Arriving on the stroke of twelve, she was glad to have the murky journey behind her, gladder still of the warm embrace from Stephen. The attractions of the house were not dimmed by the season, it still sat comfortably in its grounds, the bare trees still dense enough that it was still screened from the lane. In the sitting room a log fire blazed up the chimney, inviting Lydia to warm her hands to the flames, even though they were not cold. Around the room were arranged dozens of cards, but a Christmas tree was not evident. Lydia had not been bothered to put out her own few cards, they had stayed in a small pile on her kitchen table and, like Stephen, there was no tree. She’d never had one since sharing a life with Michael, and now couldn’t quite remember why they had ever bothered. Most likely because it was what you did, what the neighbours expected to see. Stephen offered her a sherry, and they stood either side of the fire sipping their glasses, speaking of small things until they settled into silence. Her mind went back to the
first time they had shared a drink in the sunshine at the Kirkstile Inn, and how neither of them had found it necessary to fill gaps in conversation.

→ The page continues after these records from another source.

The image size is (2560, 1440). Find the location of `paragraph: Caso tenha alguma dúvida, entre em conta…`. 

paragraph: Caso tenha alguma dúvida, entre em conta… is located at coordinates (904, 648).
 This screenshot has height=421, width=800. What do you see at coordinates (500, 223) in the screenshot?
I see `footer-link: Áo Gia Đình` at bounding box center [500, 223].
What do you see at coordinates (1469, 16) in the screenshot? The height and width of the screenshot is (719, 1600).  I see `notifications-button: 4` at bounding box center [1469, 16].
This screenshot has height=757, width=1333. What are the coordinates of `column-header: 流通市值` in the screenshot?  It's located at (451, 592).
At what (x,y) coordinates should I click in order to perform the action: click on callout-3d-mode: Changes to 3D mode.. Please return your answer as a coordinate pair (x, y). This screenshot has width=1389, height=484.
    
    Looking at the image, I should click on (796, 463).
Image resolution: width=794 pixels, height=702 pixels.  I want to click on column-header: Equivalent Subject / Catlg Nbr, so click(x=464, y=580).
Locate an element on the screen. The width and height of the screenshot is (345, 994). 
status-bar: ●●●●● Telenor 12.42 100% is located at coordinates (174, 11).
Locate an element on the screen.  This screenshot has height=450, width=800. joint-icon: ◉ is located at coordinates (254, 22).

The thought of Loweswater brought Lydia to the gift she had for Stephen and she wondered what the right moment might be to give it to him. After a minute or so longer looking into the flames, she saw no reason not to take that little initiative.

‘Stephen, I have a small present for you.’ She reached into her bag for the book, which she had paid careful attention to wrapping, even adding a stick-on silver bow and a card.

‘And I have one for you, if you’ll wait a moment please.’ He was back from his study in a few seconds.

They smiled when they saw that they were obviously about to exchange books, his also neatly wrapped and ribboned. Their smiles turned to laughs when they found that they had both chosen
Excursion to Loweswater
.

‘I’d half thought of buying it for myself when I found it,’ he said, ‘but I’m glad that I didn’t. Thank you.’